-- THE RECORDS --
== Segment start ==

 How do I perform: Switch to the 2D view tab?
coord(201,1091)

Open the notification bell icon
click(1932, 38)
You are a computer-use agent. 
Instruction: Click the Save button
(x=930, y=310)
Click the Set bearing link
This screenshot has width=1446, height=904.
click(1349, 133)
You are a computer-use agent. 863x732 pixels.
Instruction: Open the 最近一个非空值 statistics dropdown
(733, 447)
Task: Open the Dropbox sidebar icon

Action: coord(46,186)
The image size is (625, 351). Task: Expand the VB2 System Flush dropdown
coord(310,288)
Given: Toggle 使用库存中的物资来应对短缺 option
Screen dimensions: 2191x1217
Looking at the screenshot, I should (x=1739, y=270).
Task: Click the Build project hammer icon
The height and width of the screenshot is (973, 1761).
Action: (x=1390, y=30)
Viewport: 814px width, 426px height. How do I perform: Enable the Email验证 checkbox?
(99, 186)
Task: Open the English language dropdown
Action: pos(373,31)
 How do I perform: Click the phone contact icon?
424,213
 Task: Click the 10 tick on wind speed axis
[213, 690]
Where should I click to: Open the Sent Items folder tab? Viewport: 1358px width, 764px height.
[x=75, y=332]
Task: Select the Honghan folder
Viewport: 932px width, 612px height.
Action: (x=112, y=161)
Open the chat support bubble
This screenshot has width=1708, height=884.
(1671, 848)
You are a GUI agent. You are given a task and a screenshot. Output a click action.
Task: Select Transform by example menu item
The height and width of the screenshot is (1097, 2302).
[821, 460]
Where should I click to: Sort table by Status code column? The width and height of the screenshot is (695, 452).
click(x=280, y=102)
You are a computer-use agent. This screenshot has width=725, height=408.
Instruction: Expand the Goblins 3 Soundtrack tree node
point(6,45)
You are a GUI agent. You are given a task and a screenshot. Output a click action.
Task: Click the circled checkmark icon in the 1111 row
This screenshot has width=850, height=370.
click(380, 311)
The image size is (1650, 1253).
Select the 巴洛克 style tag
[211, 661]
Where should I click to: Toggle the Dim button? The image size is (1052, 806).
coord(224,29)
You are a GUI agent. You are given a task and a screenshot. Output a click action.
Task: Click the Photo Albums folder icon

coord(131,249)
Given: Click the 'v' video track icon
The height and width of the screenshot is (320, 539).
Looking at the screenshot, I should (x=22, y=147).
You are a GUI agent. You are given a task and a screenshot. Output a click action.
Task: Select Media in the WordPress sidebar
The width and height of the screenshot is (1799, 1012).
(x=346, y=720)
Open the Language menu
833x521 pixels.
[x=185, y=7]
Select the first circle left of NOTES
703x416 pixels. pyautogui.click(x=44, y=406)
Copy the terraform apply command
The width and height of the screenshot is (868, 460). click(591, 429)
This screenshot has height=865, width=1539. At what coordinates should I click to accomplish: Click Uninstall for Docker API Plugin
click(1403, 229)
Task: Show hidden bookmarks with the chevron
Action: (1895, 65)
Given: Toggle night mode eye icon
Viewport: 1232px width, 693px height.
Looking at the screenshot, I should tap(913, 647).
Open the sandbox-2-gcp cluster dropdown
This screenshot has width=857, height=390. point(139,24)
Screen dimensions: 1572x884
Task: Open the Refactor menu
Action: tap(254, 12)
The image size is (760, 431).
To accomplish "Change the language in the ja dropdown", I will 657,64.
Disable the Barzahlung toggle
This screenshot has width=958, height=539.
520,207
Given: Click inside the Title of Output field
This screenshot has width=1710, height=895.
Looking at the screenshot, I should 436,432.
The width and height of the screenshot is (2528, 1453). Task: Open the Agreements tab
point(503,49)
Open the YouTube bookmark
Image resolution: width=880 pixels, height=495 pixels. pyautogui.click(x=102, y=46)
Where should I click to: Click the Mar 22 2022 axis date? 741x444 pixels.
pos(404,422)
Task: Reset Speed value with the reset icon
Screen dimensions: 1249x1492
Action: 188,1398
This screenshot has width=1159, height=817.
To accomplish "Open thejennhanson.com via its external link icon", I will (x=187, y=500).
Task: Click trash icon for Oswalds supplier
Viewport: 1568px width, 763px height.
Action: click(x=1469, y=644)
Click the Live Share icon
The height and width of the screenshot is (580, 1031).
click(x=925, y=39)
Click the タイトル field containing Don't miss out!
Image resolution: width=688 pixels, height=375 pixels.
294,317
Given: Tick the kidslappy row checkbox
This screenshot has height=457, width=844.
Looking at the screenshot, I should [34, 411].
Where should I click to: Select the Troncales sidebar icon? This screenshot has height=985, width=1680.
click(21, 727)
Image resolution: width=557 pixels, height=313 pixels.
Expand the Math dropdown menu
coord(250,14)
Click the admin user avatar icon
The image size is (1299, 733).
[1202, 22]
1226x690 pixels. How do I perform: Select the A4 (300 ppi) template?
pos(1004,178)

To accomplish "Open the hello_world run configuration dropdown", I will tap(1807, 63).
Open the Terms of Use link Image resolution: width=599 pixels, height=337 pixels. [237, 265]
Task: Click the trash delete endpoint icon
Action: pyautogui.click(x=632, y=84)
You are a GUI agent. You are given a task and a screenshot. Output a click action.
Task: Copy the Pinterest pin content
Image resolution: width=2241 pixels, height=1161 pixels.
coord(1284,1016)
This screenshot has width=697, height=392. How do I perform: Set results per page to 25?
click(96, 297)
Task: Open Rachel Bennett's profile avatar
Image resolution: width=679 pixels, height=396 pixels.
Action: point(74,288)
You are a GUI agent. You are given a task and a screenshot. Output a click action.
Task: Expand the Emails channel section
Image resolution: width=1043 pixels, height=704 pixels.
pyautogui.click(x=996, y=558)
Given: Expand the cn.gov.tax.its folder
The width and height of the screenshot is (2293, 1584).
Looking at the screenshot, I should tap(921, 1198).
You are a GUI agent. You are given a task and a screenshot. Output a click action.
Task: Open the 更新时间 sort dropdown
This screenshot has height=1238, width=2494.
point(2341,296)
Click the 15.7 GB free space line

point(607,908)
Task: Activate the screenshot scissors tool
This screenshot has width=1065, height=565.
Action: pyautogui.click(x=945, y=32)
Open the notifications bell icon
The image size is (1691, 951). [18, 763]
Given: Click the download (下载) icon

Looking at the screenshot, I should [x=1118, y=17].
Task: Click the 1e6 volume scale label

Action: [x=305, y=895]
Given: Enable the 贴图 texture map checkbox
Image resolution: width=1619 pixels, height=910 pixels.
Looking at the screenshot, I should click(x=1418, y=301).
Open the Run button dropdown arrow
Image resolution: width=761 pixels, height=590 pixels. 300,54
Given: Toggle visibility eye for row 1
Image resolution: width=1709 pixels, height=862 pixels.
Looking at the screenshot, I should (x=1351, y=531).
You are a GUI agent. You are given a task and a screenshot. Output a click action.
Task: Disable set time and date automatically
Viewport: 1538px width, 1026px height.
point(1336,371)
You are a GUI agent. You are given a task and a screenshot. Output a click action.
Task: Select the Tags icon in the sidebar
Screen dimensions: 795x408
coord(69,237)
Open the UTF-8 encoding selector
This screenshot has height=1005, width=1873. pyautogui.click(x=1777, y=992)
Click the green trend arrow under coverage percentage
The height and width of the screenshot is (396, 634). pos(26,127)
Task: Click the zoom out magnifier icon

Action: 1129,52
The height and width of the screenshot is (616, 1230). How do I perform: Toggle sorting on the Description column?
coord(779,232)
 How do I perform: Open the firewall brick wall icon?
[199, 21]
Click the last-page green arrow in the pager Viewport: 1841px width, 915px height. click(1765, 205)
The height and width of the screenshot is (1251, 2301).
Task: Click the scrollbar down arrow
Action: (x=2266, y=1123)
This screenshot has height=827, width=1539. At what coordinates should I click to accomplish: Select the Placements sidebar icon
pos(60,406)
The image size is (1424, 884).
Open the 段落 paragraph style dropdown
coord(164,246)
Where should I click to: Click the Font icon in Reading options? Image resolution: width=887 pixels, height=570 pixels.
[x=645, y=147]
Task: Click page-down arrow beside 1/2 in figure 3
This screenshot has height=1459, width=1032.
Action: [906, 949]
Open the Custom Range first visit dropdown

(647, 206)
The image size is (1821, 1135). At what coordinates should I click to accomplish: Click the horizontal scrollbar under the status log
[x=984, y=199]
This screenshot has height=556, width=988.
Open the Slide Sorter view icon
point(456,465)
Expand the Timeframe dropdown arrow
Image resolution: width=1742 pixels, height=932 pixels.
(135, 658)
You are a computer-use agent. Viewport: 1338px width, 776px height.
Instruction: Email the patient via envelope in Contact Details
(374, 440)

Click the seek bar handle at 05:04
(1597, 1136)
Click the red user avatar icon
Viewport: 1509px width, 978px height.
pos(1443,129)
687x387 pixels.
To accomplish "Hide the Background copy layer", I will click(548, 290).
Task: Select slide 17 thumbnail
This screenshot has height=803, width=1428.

== Segment end ==

-- REQUIREMENT --
For each line of the data that has the word "computer", report that line.

-- RESULT --
You are a computer-use agent. 
You are a computer-use agent. 863x732 pixels.
You are a computer-use agent. This screenshot has width=725, height=408.
You are a computer-use agent. Viewport: 1338px width, 776px height.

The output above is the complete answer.